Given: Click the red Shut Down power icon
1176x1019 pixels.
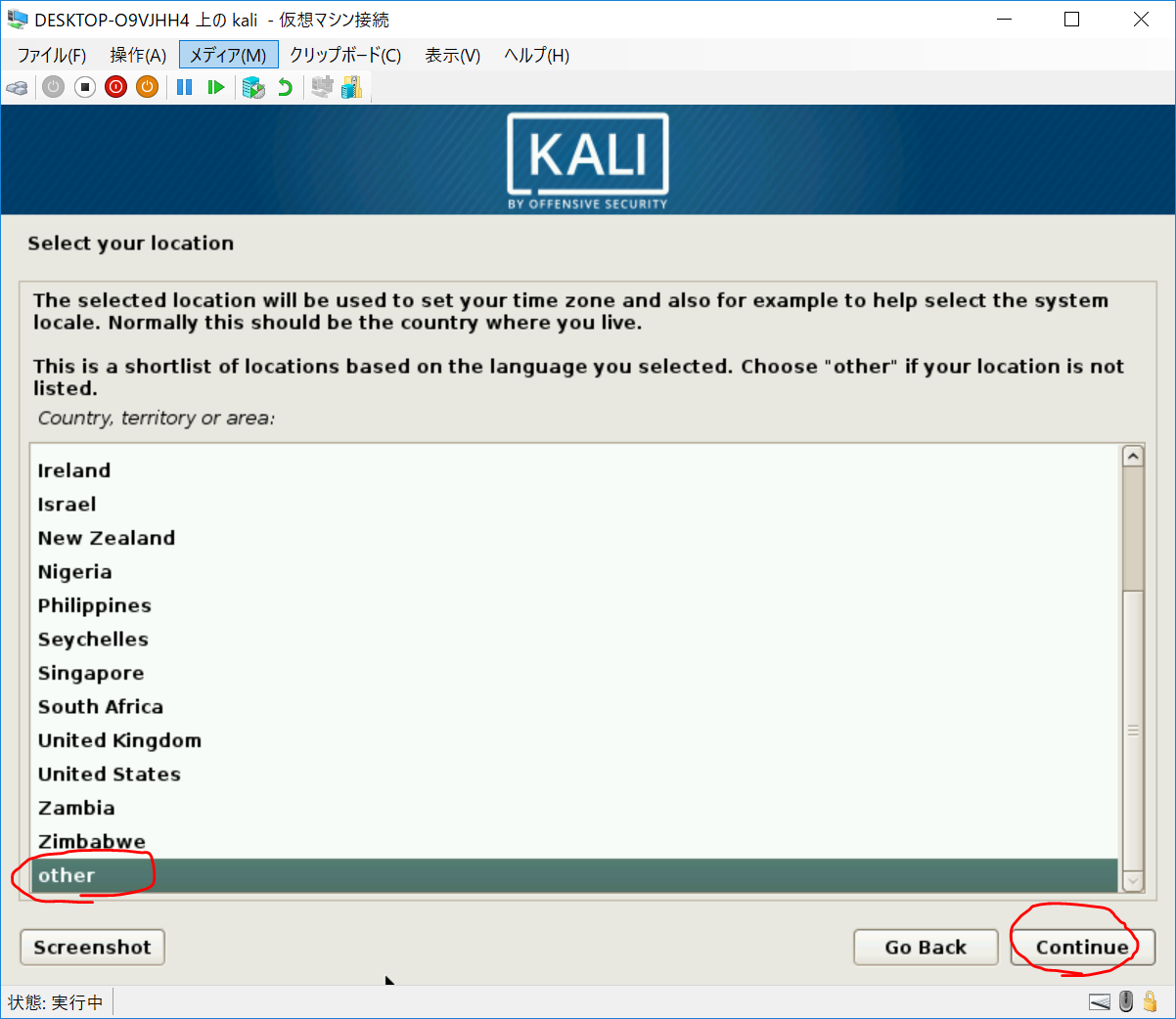Looking at the screenshot, I should coord(116,87).
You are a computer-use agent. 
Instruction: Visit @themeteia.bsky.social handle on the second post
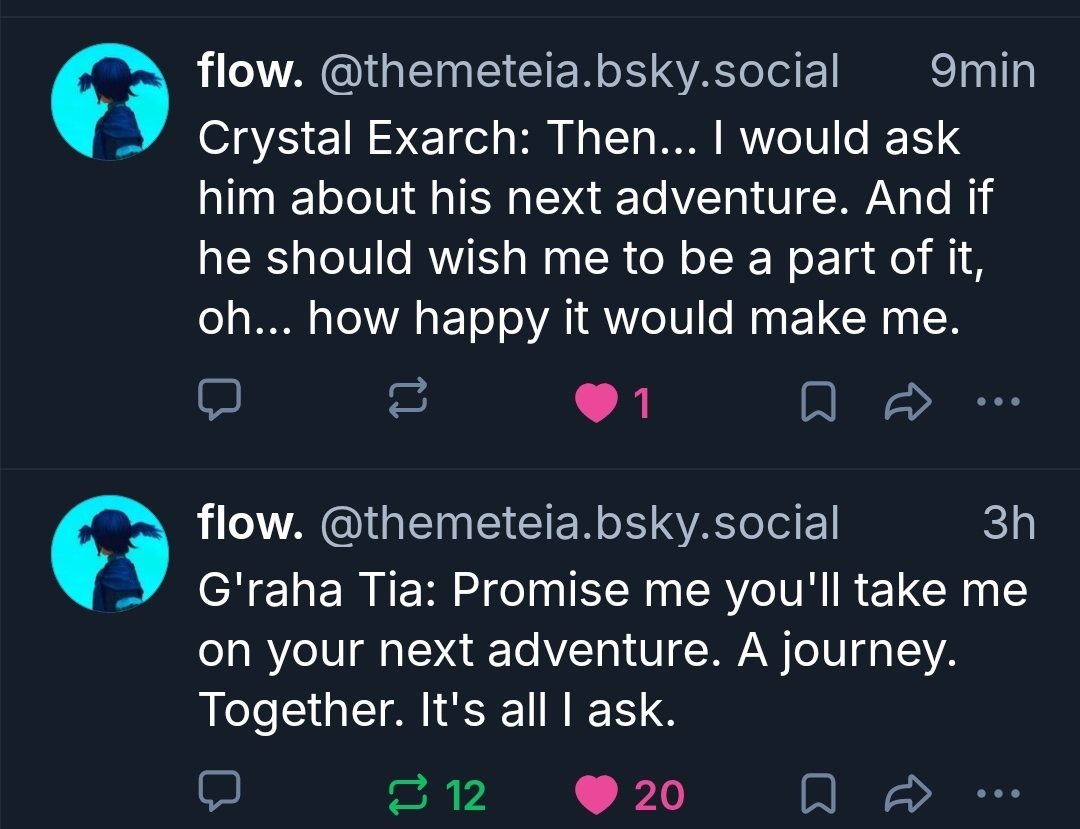578,523
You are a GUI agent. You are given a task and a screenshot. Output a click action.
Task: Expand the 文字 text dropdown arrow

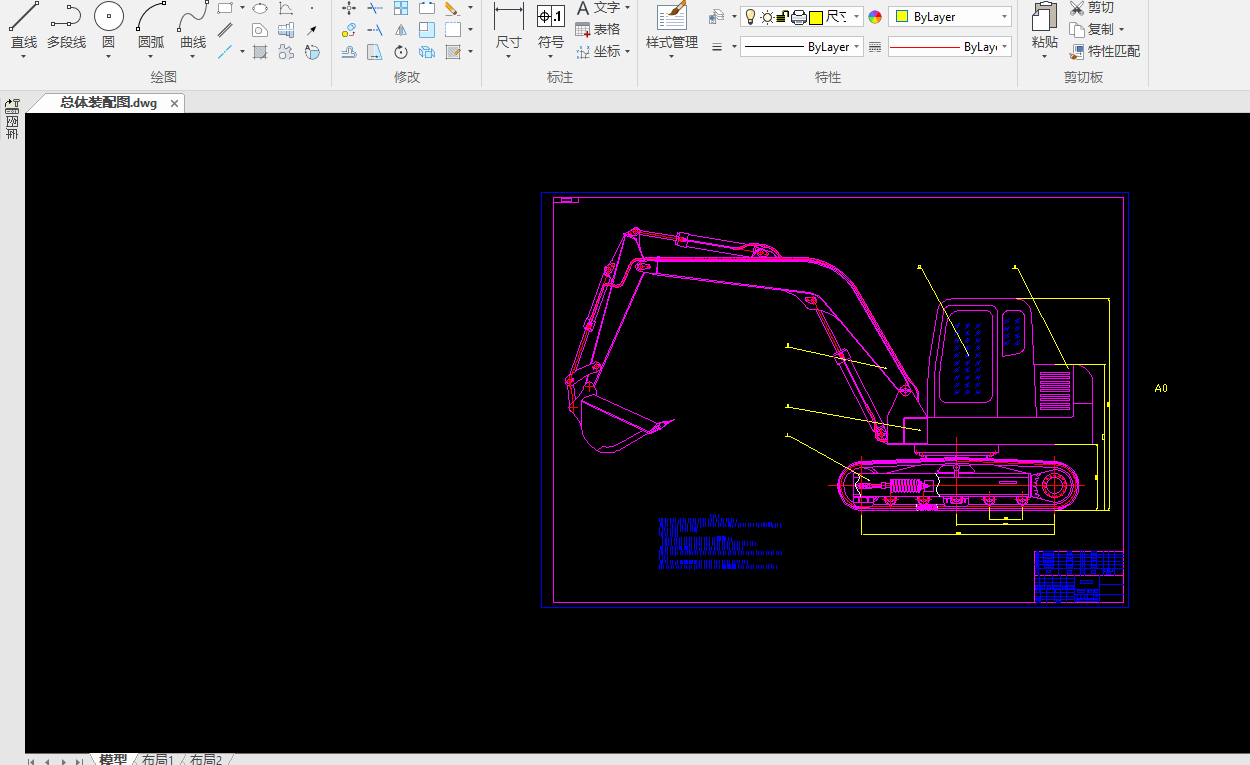point(628,8)
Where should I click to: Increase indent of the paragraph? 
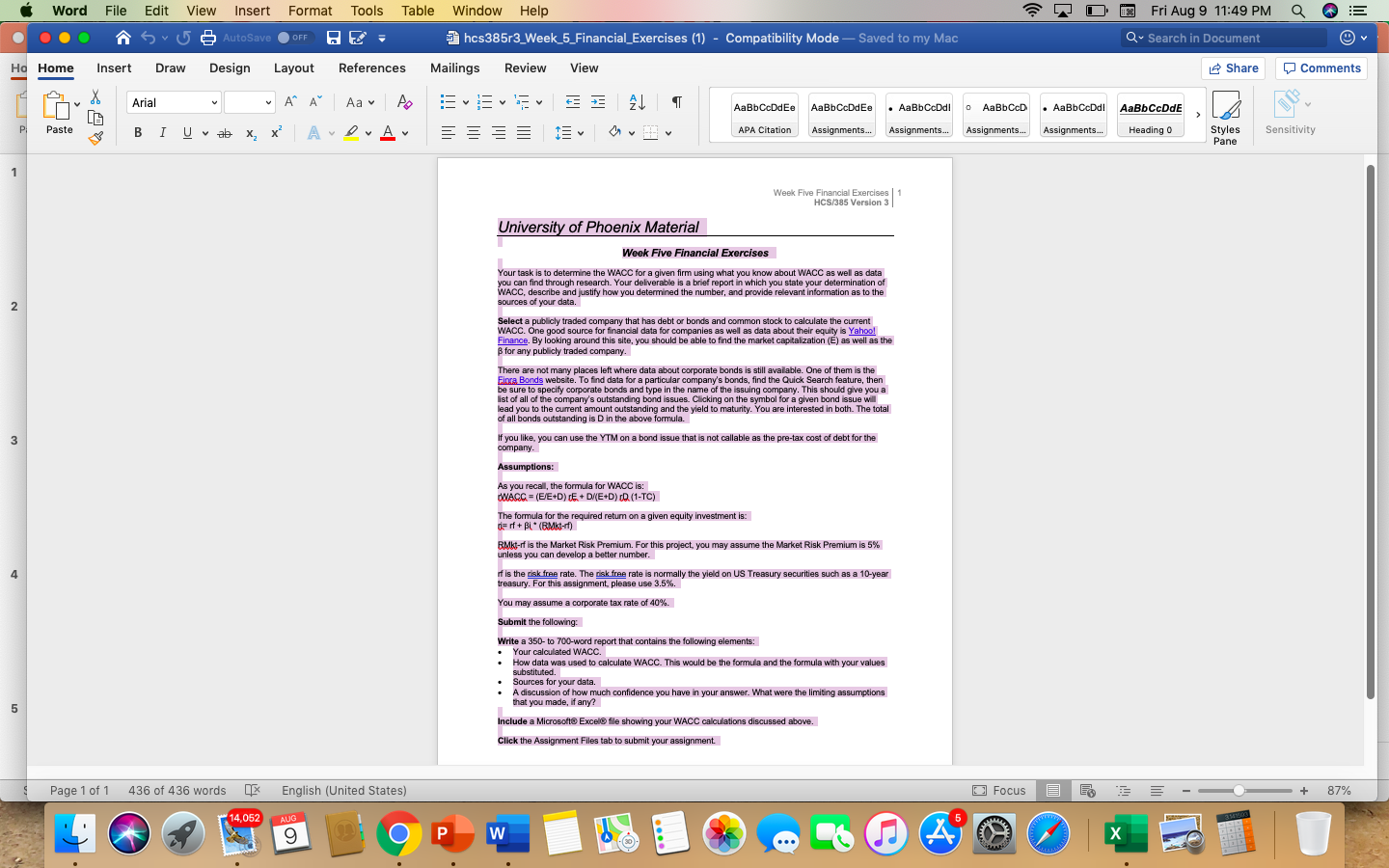[x=598, y=101]
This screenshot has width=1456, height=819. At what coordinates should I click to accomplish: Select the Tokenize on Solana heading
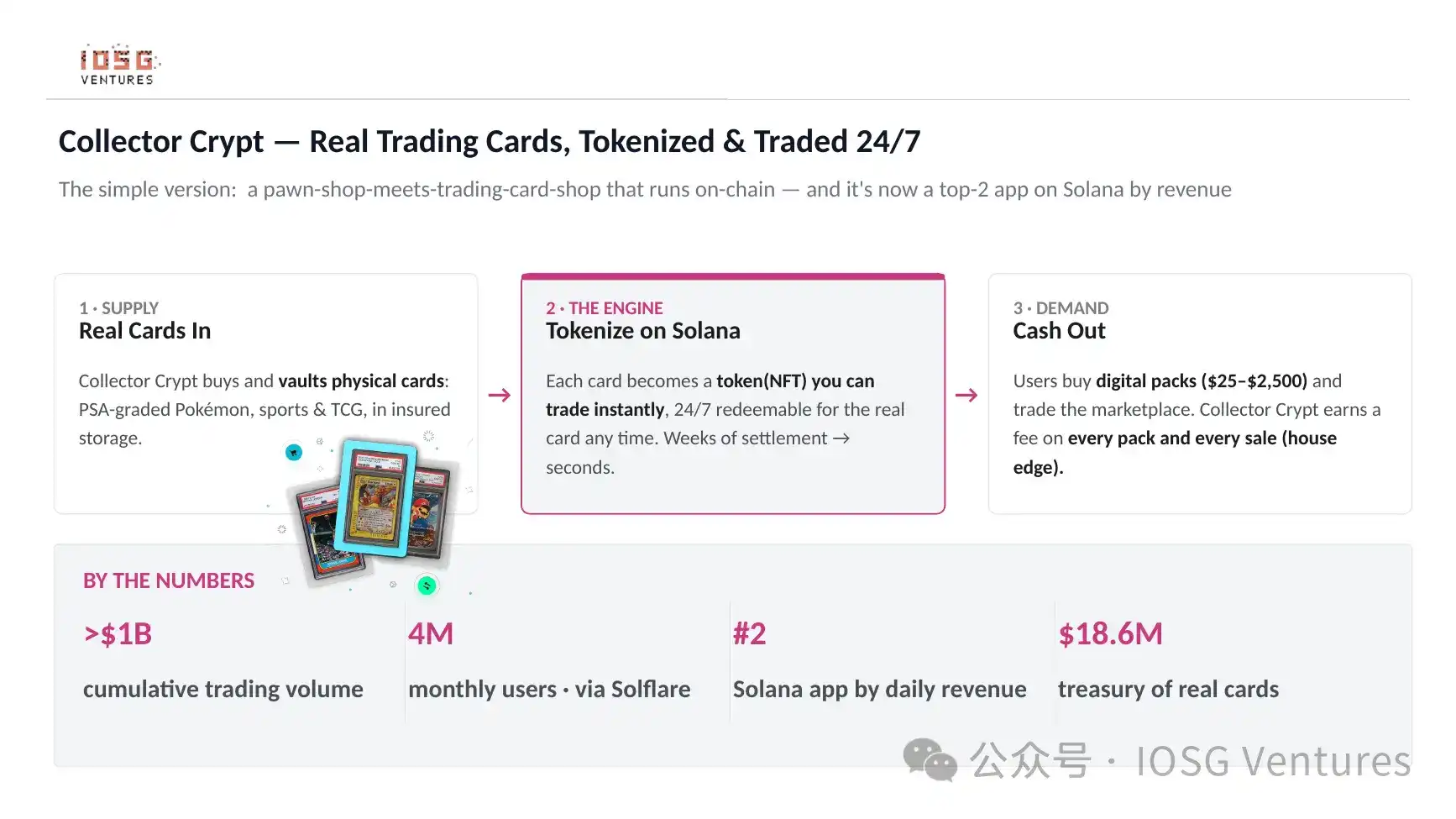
--------
◆ WHAT YOU ARE ASKED TO DO: Print only the lines running from the one containing "Task: Expand the 文字 text dropdown arrow" to the end of the data above, exactly; include no pictures.

◆ SOLUTION TO THIS EXERCISE:
Task: Expand the 文字 text dropdown arrow

point(628,8)
Where should I click to: Increase indent of the paragraph? 
[x=598, y=101]
This screenshot has width=1456, height=819. At what coordinates should I click to accomplish: Select the Tokenize on Solana heading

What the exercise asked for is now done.